Different from the End All Hazing Act, introduced in 2021, the Stop Campus Hazing Act calls for all universities to take more specific actions with their reports and creates a firm, agreed-upon definition of what hazing means. The DeVercellys were able to take parts of the act and combine it with the REACH Act to form the Stop Campus Hazing Act.

While the tragedy of their son happened nearly two decades ago, the DeVercellys explained how the number of hazing deaths identified across the nation have only increased. 

The DeVercellys’ mission and hope is for all universities to recognize the issue before more parents have to bury their children. For them, it starts with holding fraternities accountable for what goes on in their local chapters.  

In a soon-to-be-released docuseries, “Protect the House,” director Daniel Catullo worked with several different families that endured the consequences of hazing first-hand, including the DeVercellys, who have been a part of the film’s production for six years.  

“They were on a mission and they pulled it off,” said Catullo, who filmed the DeVercellys every step of the way in getting the bill passed. 

The years of footage has since been broken up into two parts: the set docuseries that directly calls out the government’s part in allowing hazing to happen and a feature film surrounding the families who lost their children. 

“As we started seeing the story unfold, we started realizing the real heroes in this world are these families,” said Catullo. “The story of them turning their grief into something good and positive was just too powerful not to tell.”

A ‘safer way’

While the new federal law creates transparency between universities and the public, it does not put a stop to the problem entirely. Aware of the impossibility to completely get rid of hazing on campuses, the DeVercellys hope is for the law to dramatically lessen, if not cease, the kind of hazing that causes tragedy and harm. 

“We can start showing an alternative way to do what hazing attempts to do and that is create unity and bonding together,” said Julie DeVercelly. 

In the years since their son’s death, the DeVercellys have worked together with Rider to turn the culture of Greek life around. Their efforts in partnership with the university have always been to ensure another tragedy like theirs never happens at Rider again. 

Last fall, Rider’s Greek Council hosted a march for National Hazing Prevention Week, where all fraternities and sororities walked around Centennial Lake in solidarity.

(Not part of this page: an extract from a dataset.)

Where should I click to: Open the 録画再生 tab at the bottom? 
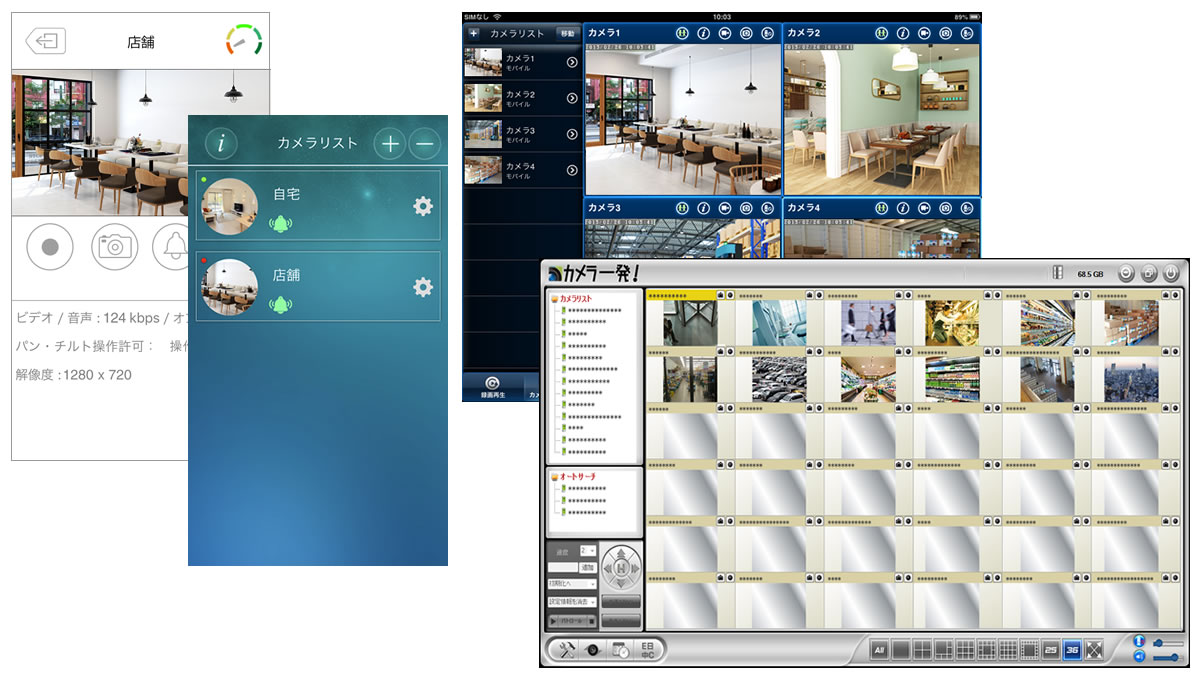pos(491,387)
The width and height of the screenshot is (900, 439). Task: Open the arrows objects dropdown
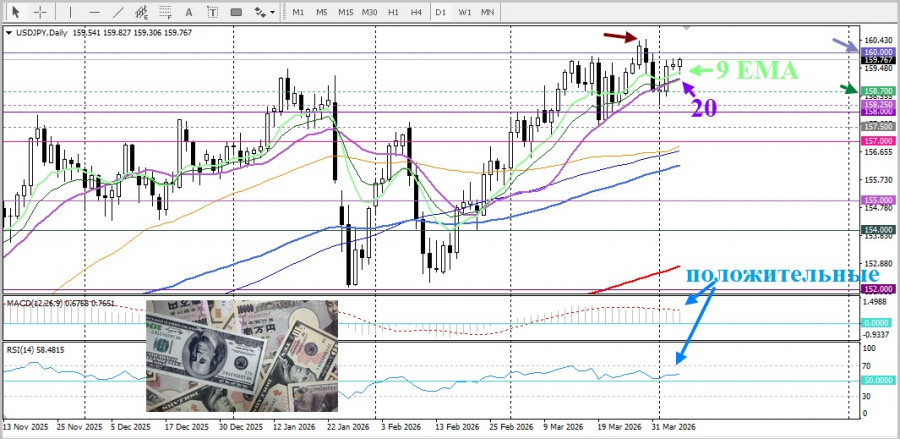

Vice President of Membership Development for Rider University Greek Council Matteo Vasquez, a junior finance major, was in agreement with the DeVercellys mission to end hazing: “There are safer ways to build bonds. You don’t need to put yourself in any kind of danger or humiliation.”

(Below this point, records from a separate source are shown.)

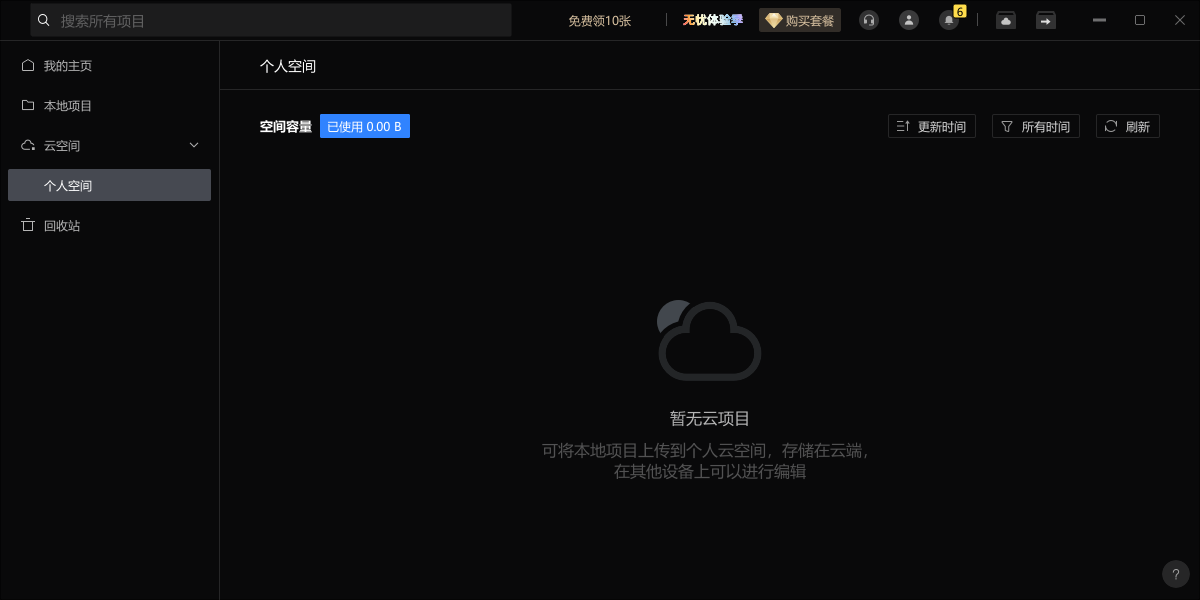
Task: Click the cloud sync icon in title bar
Action: (x=1005, y=20)
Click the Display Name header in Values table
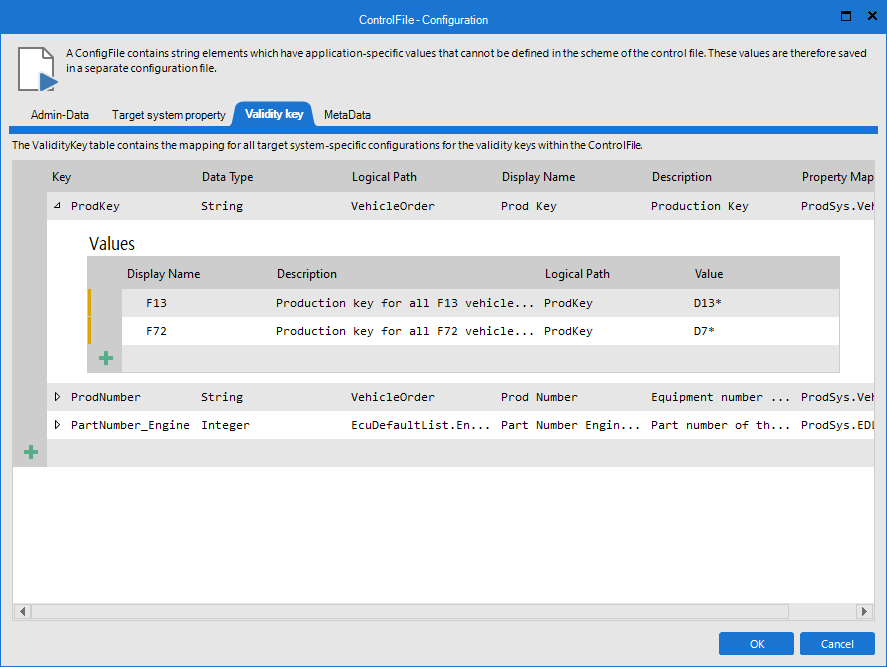 coord(163,274)
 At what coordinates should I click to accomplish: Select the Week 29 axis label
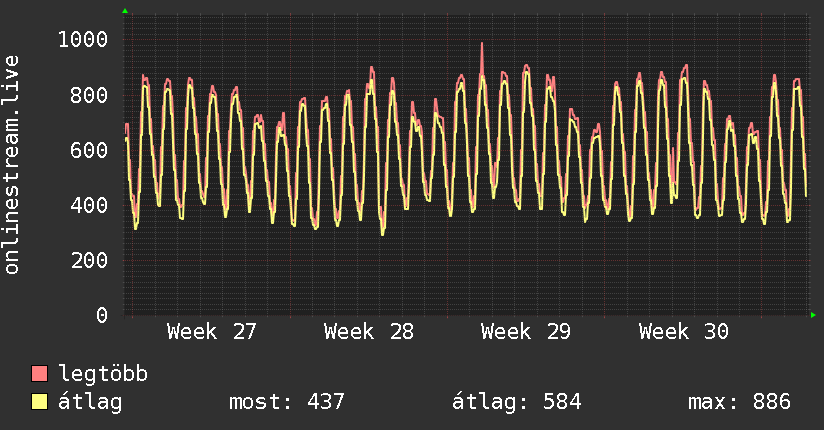(x=526, y=332)
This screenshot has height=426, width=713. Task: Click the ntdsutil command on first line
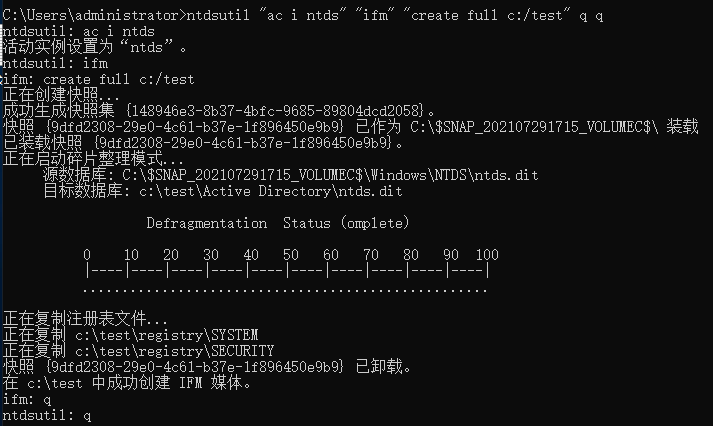[395, 15]
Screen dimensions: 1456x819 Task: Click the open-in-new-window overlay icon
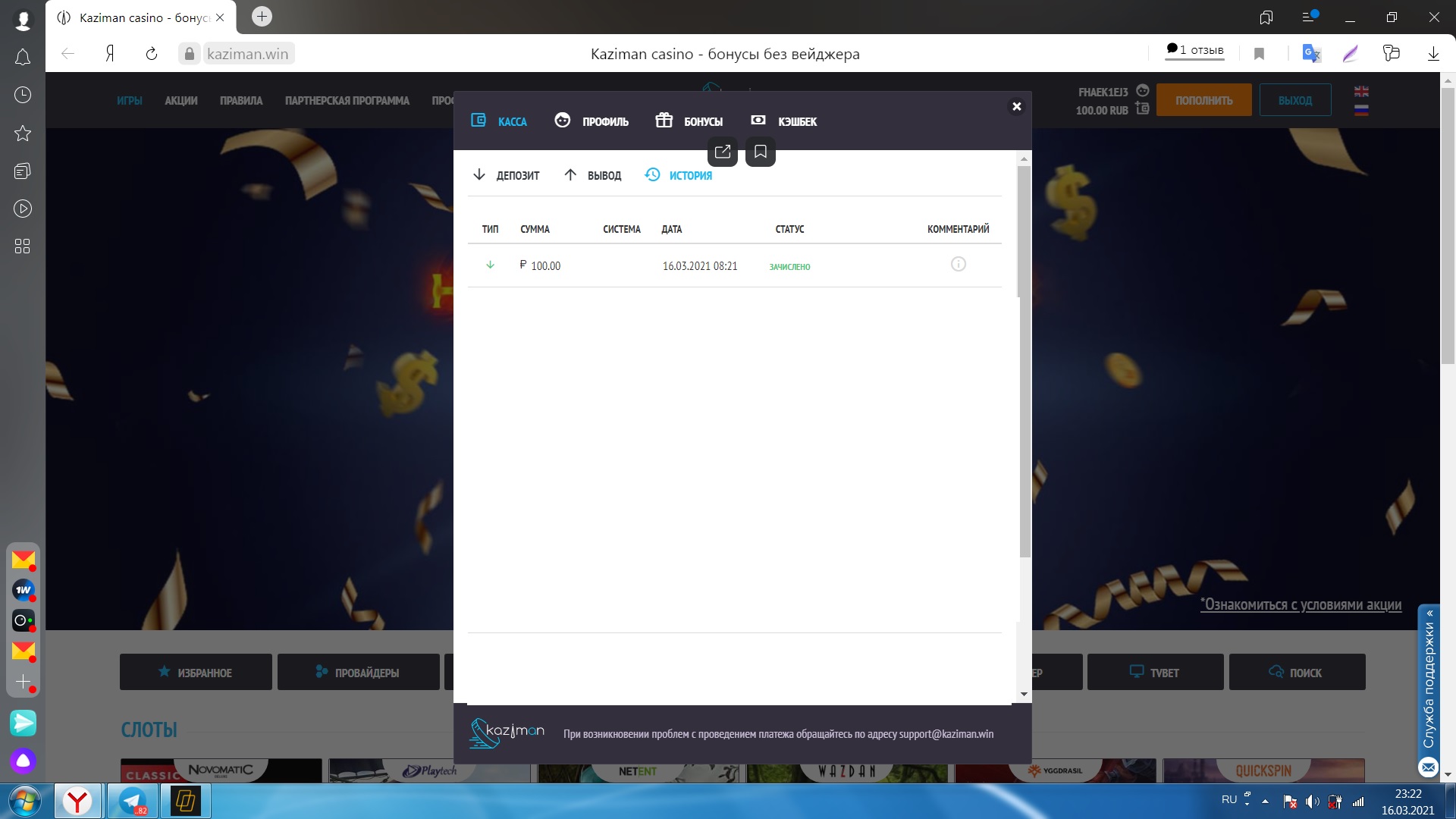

No longer having residence halls exclusively for fraternities, Rider has since instated an anti-hazing policy that applies to anyone associated with student organizations. The policy requires all faculty, staff, campus security authorities, students and parents to report any hazing allegations to Public Safety. 

“When Gary died, I wanted to see Rider burned to the ground and have the earth salted so that nothing could ever grow there again,” said Gary DeVercelly Sr. “But they saw what happened, they saw what they did wrong and they corrected it. Now if I had a child or grandchild and they wanted to go to Rider, I wouldn’t hesitate and that’s saying something.”